Difficulties in using it:
- we can aggregate by text fields only with fielddata enabled, but in references it is not recommended to enable it because "Fielddata can consume a lot of heap space, especially when loading high cardinality text fields. Once fielddata has been loaded into the heap, it remains there for the lifetime of the segment. Also, loading fielddata is an expensive process which can cause users to experience latency hits." So is it really that bad? I guess it is for my index with like ~50000 docs (for now) with huge strings in one field (kibana freezes for some time to show even 1 doc)
- in theory we can aggregate by .raw keyword subfields, but as I've found here "Lucene doesn't allow terms that contain more than 32k bytes."

  1. More Like This Query
    I've read about it here and of course in references for ES 6.2

Difficulties in using it:
- it can find duplicates only for one doc per request, not great, but ok
- it actually find similar not duplicate docs and I think it was made to do so, but can it be used to find exact same docs?
- I can't use keyword analyzer because Lucene doesn't allow terms that contain more than 32k bytes
- the main parameter in this query in this situation is minimum_should_match, which I tried to set to "100%", but for some reason it doesn't work, when I use "minimum_should_match": "100%", it works like it ignores it (I'm using Kibana for testing), actually in fact it works only with natural numbers like "minimum_should_match": 200, but not with negative integers and so on, like it is written here
This will work fine:

GET another_test_index/_search
{
  "query": {
    "more_like_this": {
      "fields": ["text_field"], 
      "like": "I love oranges",
      "min_term_freq" : 1,
      "min_doc_freq": 1,
      "max_query_terms" : 12,
      "minimum_should_match": 3
    }
  }
} 

but it won't work as expected with "minimum_should_match": "100%"

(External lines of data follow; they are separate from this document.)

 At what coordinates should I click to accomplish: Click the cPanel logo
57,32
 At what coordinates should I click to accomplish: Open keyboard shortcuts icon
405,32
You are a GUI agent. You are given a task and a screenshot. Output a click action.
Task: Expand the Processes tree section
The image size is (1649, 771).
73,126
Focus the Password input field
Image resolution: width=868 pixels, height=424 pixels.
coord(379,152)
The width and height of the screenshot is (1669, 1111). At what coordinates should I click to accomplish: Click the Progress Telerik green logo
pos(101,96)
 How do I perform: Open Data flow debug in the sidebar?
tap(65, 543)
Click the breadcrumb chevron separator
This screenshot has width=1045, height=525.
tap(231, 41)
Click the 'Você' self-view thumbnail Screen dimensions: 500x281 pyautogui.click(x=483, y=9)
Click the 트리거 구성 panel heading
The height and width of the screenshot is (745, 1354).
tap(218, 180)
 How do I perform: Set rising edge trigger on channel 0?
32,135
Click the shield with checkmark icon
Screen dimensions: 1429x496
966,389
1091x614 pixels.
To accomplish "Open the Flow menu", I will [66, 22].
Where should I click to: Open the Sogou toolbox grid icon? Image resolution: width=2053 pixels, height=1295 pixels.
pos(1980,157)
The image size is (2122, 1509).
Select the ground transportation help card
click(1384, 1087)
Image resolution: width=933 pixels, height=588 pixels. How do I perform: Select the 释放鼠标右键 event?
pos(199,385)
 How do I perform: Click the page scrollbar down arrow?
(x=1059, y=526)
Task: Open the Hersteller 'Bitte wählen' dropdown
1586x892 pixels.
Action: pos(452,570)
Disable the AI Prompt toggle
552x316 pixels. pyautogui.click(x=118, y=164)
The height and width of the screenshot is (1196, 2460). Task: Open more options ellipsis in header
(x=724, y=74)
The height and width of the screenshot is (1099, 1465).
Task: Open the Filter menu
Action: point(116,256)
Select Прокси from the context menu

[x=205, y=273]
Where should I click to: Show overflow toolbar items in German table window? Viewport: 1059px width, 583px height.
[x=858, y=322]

So without "minimum_should_match": "100%" it's kinda impossible to find duplicates using More Like This Query (keyword analyzer won't work);
even with "minimum_should_match": "100%", there is small detail - even if all terms are equal, it doesn't mean that we've found the exact same document, I guess it's not so big deal when working with really huge strings in one doc, but not nice

So:

  1. Are there any other methods which I can use in my situation?
  2. How bad can enabling fielddata for text fields here be?
  3. Why "minimum_should_match": "100%" doesn't work for More Like This Query or maybe I don't get something?

Any help or advice would be much appreciated!


(Mark Harwood) #2

If you’re looking to find exact duplicate text you can compute a hash for a large text string then index and aggregate on that.
The problems with this are

  1. there’s a very small chance of false positives
  2. even a single byte difference will result in a different hash
    Because of 2) another technique is to compute multiple hashes for a text, using different sections of text to hash

(Alex) #3

Yes, we thought about computing and indexing hash, but I was assuming that ES can solve this problem without it :slight_smile:
I guess it can't then, but thank you for advice and for this technique


(Mark Harwood) #4

More detailed discussion of the techniques here: Plagiarism detection


(system) #5

This topic was automatically closed 28 days after the last reply. New replies are no longer allowed.